LinusU commented 6 years ago

Hmm 🤔

I haven't digged to deep into the other libraries yet, but as you can see from the design document here http://srp.stanford.edu/design.html both b and B is required to derive the session key on the host side.

Now, it would be easy to compute B from b so we could potentially make it so that you only need to save that one.

Another potential approach is to split deriveSession into two steps on the server, deriveSession and verifySession. That way you could compute and persist the key K and B instead of b and B, although not sure that this would be any better; and the downside is that it's easier to misuse the api and send K prematurely or forget to verify the session...

The second figure in the linked documentation seem to imply that you only need to persist B, but I'm not really sure how that would be possible. At the very least it seems like you would need to persist b, but it could be enough to only persist that one...

for the record, my current server implementation has a SQL table login_session with user_id, secret_ephemeral and public_ephemeral, a.k.a. I'm persisting both b and B

alexgoldstone commented 6 years ago

Thanks Linus... Good to know I did indeed understand correctly.

I checked with a colleague who has used: https://github.com/alax/jsrp

He confirmed that he persists only a single value B so there is definitely a difference in implementation.

I have no problem storing two parameters if required but it would be good to understand what the difference in implementation is between this and other libraries. Obviously you have a much better understanding of the SRP algorithm than I do but I will do my best to compare.

LinusU commented 6 years ago

Looking at that code (src/server.coffee#L7-L24) it really looks like it would need the server to persist b (the private part) and not B (the public part).

It does however calculate B (serverEphemeral.public) from b (serverEphemeral.private) so that you only need to persist that one value. We could absolutely do that as well if we feel that it increases usability, which it probably does since you only need to remember one value instead of two...

alexgoldstone commented 6 years ago

I have been able to confirm that my colleague using the https://github.com/alax/jsrp library does indeed send B (public) to the client but persists b (private) in the database.

So this is inline with your assertion and looks like the first link above is the outlier. I have raised a ticket there to query the difference.

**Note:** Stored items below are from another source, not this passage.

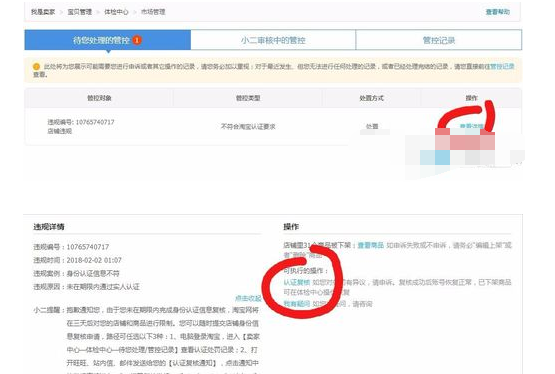Viewport: 555px width, 374px height.
Task: Open the row's detail link under 操作 column
Action: (x=471, y=126)
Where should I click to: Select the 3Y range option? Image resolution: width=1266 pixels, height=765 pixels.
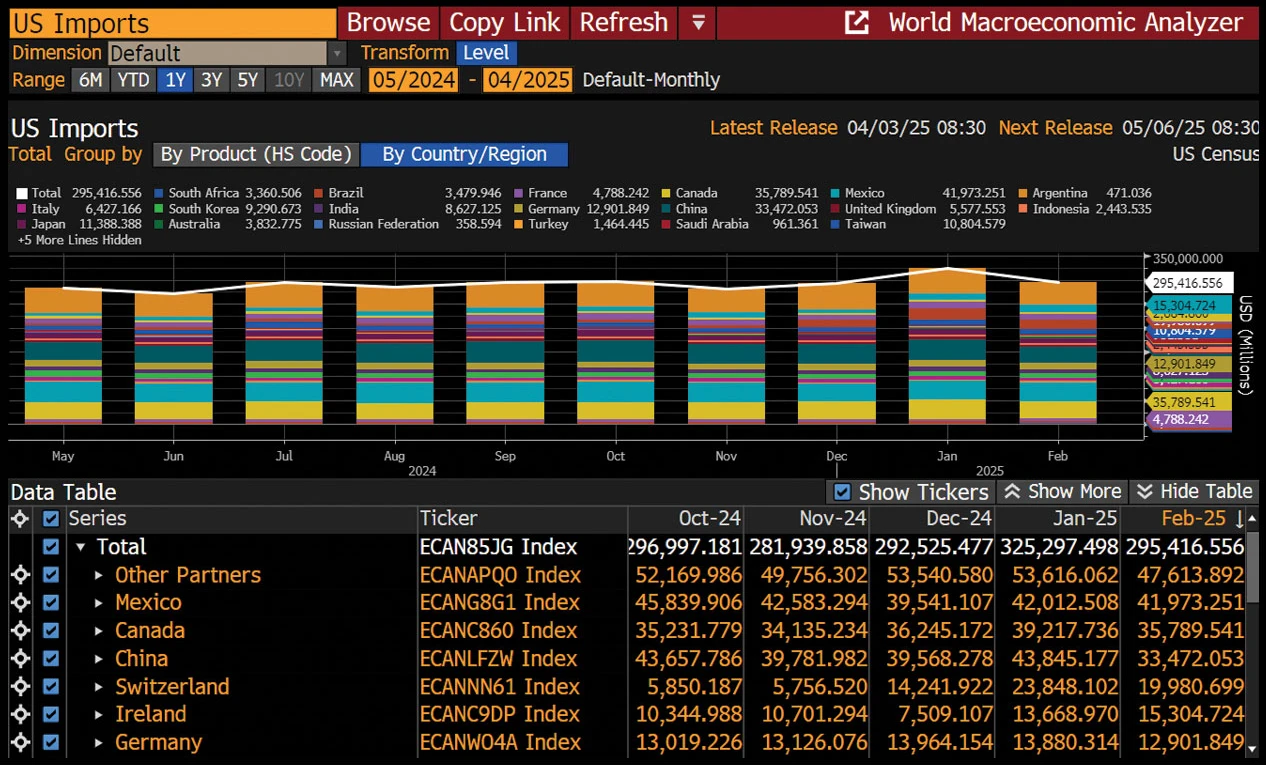coord(211,80)
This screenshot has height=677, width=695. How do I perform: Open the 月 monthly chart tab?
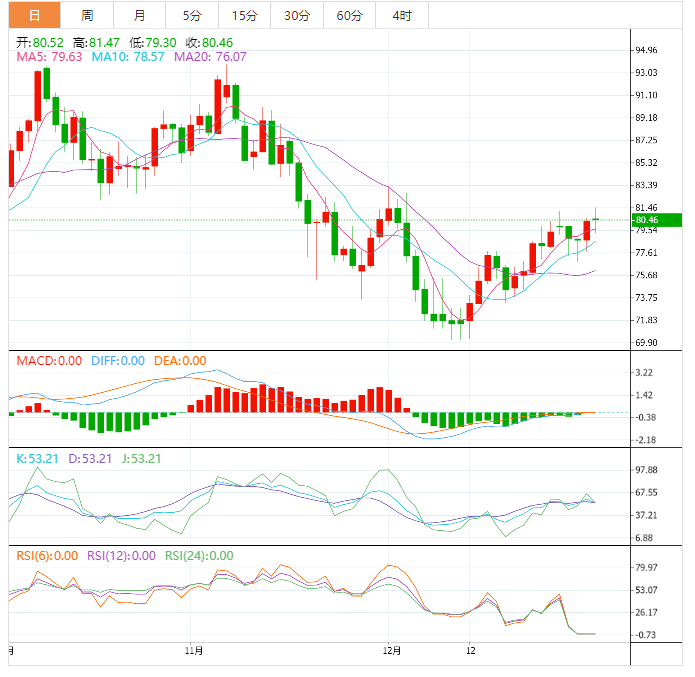[139, 15]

I do agree that it would be better to persist only the single private value of b and calculate the public value B as required. That seems to be more inline with other implementations and is slightly simpler to use as we would only need to pass the one value rather than re-build the object from two persisted values as we have to now.

alexgoldstone commented 6 years ago

I forgot to say in my earlier message... thank you for the analysis and feedback... clearly you have much better insight regarding SRP implementation and I have found it very useful.

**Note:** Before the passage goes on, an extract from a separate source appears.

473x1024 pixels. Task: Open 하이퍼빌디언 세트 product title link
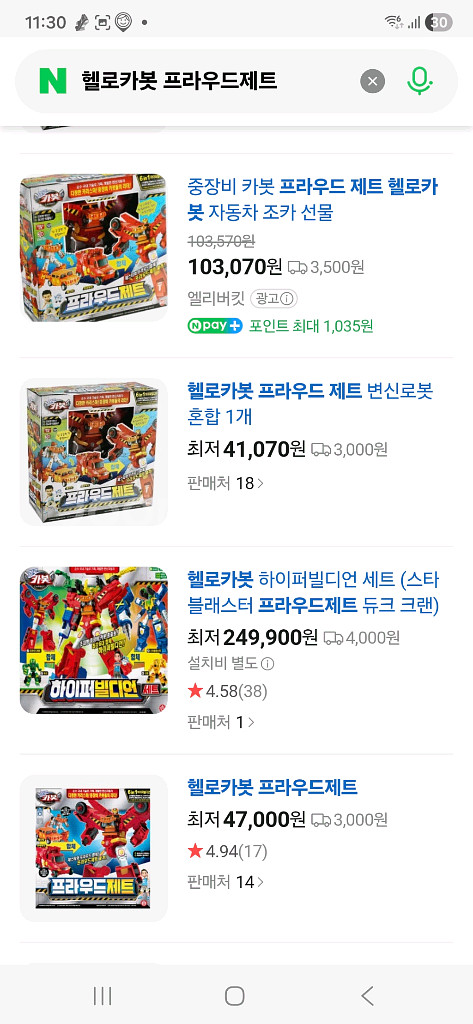pos(314,592)
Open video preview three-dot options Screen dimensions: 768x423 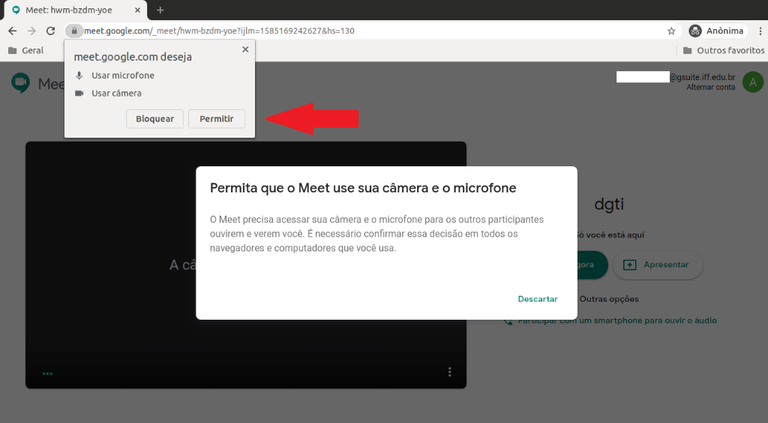pyautogui.click(x=450, y=372)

LinusU commented 6 years ago

Yeah, I think it sounds like a good idea to make it only take b (private) instead of both, I'll fix it 👌

simbo1905 commented 6 years ago

I have fixed the diagram at the link in the OP question it was a typo. From the original spec at http://srp.stanford.edu/design.html we can see that B is the public ephemeral key sent to the client and b is the private ephemeral key retained at the server.

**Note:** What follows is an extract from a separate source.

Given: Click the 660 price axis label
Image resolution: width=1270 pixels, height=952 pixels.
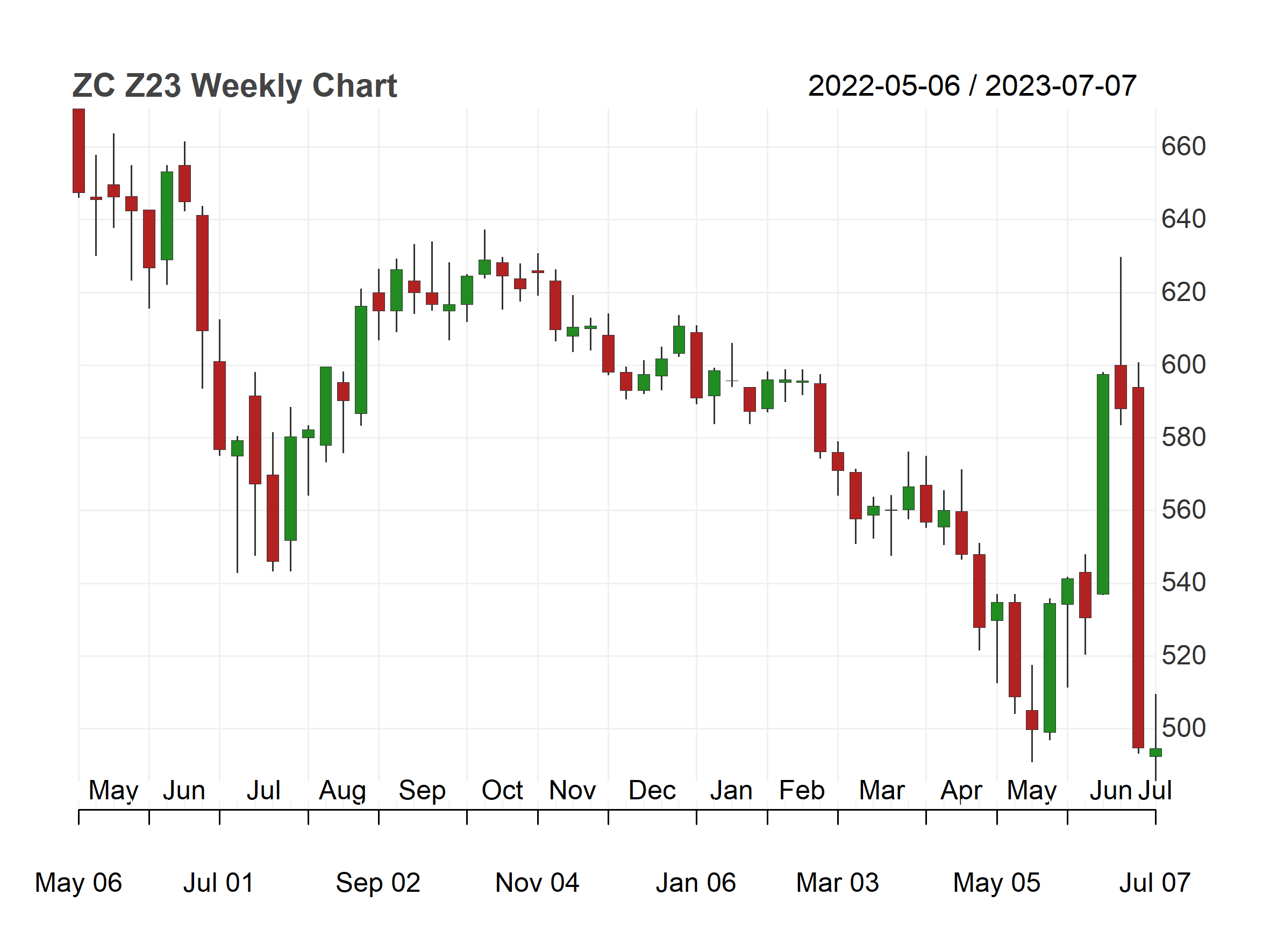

alexgoldstone commented 6 years ago

Sorry - Did not realise all those title changes would notify everyone !

LinusU commented 6 years ago

Sorry for the delay, fix up in #9

alexgoldstone commented 6 years ago

Sorry for the slow response. I have now tested by following the migration guide. I confirmed that this both works and the implementation remains compatible with credentials generated for previous versions (as you would expect).